BEGIN Available data

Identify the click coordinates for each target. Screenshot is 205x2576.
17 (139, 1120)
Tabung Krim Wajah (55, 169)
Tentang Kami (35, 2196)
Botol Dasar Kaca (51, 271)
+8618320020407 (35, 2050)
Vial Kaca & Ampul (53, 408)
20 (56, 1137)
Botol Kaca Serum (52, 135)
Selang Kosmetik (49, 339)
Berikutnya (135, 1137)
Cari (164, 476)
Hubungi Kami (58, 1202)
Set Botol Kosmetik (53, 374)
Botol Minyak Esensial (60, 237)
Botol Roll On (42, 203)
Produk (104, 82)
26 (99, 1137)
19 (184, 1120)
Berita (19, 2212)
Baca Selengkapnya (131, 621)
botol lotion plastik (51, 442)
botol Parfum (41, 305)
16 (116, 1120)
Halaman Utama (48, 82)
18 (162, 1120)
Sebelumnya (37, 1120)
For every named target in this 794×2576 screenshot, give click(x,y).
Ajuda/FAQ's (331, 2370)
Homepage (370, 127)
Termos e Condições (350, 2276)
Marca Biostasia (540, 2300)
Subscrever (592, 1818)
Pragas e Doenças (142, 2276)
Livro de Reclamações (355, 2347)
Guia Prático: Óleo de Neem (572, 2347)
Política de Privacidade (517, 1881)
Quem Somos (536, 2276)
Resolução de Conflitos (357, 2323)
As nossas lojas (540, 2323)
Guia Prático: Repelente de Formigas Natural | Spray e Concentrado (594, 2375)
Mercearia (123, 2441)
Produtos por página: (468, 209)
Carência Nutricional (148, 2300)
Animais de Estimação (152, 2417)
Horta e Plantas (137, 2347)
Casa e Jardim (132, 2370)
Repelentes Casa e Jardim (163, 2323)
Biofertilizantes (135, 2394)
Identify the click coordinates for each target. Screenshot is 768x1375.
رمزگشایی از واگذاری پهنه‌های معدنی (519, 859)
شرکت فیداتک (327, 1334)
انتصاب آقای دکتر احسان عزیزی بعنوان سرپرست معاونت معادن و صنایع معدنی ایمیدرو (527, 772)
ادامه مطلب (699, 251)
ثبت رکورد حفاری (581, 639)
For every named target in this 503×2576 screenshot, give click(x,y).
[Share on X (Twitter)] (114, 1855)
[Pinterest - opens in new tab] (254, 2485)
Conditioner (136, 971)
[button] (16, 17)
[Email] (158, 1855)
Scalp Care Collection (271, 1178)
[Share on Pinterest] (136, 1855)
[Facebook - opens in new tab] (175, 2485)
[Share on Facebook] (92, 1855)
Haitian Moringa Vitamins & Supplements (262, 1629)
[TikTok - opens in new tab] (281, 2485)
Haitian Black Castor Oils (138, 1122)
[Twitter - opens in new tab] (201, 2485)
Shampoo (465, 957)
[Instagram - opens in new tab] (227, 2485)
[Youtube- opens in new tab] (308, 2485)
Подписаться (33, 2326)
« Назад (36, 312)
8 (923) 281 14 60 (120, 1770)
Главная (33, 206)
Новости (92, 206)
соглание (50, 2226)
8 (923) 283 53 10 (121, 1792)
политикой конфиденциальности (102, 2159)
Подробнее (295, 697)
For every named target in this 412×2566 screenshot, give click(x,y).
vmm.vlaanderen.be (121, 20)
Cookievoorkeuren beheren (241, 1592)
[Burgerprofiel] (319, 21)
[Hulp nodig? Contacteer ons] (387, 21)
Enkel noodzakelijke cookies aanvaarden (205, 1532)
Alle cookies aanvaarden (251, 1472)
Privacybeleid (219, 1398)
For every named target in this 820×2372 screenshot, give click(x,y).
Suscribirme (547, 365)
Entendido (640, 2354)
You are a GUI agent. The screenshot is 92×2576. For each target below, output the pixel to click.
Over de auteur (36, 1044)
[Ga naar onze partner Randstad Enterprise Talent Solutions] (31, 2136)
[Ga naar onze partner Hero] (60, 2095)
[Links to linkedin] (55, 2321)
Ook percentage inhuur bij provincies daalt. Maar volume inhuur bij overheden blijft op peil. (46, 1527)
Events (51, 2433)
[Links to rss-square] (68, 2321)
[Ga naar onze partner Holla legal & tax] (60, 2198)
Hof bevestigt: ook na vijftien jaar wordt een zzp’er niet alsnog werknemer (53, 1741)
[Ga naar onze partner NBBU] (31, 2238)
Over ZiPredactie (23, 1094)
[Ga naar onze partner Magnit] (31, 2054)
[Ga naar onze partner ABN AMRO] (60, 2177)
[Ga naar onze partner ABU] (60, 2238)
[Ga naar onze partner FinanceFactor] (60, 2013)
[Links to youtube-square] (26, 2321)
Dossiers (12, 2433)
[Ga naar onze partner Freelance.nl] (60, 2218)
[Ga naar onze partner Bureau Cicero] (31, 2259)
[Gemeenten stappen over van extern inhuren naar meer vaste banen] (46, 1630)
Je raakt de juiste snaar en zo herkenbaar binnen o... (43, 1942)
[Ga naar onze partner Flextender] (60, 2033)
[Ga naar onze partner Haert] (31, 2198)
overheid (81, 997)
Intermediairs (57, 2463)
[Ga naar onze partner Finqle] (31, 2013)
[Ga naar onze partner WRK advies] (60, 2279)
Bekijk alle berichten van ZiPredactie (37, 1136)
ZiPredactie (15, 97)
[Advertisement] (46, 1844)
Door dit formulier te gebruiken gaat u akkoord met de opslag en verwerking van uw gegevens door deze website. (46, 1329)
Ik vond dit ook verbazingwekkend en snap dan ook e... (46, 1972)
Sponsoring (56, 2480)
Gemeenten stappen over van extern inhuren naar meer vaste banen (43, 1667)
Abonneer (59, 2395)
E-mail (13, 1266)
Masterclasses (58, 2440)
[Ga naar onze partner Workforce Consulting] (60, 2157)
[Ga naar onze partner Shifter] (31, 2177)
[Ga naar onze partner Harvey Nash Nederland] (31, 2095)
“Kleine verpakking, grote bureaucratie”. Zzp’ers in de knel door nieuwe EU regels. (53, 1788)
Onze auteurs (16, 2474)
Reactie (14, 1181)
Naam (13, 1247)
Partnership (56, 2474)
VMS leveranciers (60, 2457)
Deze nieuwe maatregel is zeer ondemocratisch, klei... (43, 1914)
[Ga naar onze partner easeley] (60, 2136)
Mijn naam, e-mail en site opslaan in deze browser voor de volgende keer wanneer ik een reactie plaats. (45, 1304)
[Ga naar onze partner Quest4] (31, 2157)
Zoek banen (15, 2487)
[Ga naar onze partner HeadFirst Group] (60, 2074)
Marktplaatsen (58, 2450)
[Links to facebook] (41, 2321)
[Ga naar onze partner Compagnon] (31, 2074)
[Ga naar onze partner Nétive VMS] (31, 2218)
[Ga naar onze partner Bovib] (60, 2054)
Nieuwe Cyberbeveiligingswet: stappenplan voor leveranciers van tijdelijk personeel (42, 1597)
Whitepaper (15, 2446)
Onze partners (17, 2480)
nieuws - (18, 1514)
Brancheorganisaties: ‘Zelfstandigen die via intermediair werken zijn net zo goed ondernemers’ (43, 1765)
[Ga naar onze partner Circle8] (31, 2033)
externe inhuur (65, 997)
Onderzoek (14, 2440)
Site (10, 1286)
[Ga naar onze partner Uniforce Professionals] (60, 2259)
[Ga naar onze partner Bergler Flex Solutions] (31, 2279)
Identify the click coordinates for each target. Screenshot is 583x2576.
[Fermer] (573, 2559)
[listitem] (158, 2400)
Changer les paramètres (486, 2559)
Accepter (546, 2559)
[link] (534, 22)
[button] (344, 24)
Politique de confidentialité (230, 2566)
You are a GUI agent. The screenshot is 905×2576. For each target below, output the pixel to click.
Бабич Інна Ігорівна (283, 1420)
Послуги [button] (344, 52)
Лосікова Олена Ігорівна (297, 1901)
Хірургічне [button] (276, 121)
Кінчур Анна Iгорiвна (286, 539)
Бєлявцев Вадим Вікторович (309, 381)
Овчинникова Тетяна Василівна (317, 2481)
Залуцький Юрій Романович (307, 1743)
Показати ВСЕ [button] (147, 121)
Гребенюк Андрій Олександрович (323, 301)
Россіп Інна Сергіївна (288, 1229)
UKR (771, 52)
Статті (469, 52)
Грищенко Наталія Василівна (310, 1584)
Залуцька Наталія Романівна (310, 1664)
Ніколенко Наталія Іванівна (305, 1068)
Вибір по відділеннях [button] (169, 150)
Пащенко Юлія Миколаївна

END Available data

▸ Task requirements
Write out only the lines that run from the line containing "[Ga naar onze partner ABN AMRO] (60, 2177)" through the line containing "[Advertisement] (46, 1844)", both included, exactly as they appear above.

▸ Exercise answer
[Ga naar onze partner ABN AMRO] (60, 2177)
[Ga naar onze partner ABU] (60, 2238)
[Ga naar onze partner FinanceFactor] (60, 2013)
[Links to youtube-square] (26, 2321)
Dossiers (12, 2433)
[Ga naar onze partner Freelance.nl] (60, 2218)
[Ga naar onze partner Bureau Cicero] (31, 2259)
[Gemeenten stappen over van extern inhuren naar meer vaste banen] (46, 1630)
Je raakt de juiste snaar en zo herkenbaar binnen o... (43, 1942)
[Ga naar onze partner Flextender] (60, 2033)
[Ga naar onze partner Haert] (31, 2198)
overheid (81, 997)
Intermediairs (57, 2463)
[Ga naar onze partner Finqle] (31, 2013)
[Ga naar onze partner WRK advies] (60, 2279)
Bekijk alle berichten van ZiPredactie (37, 1136)
ZiPredactie (15, 97)
[Advertisement] (46, 1844)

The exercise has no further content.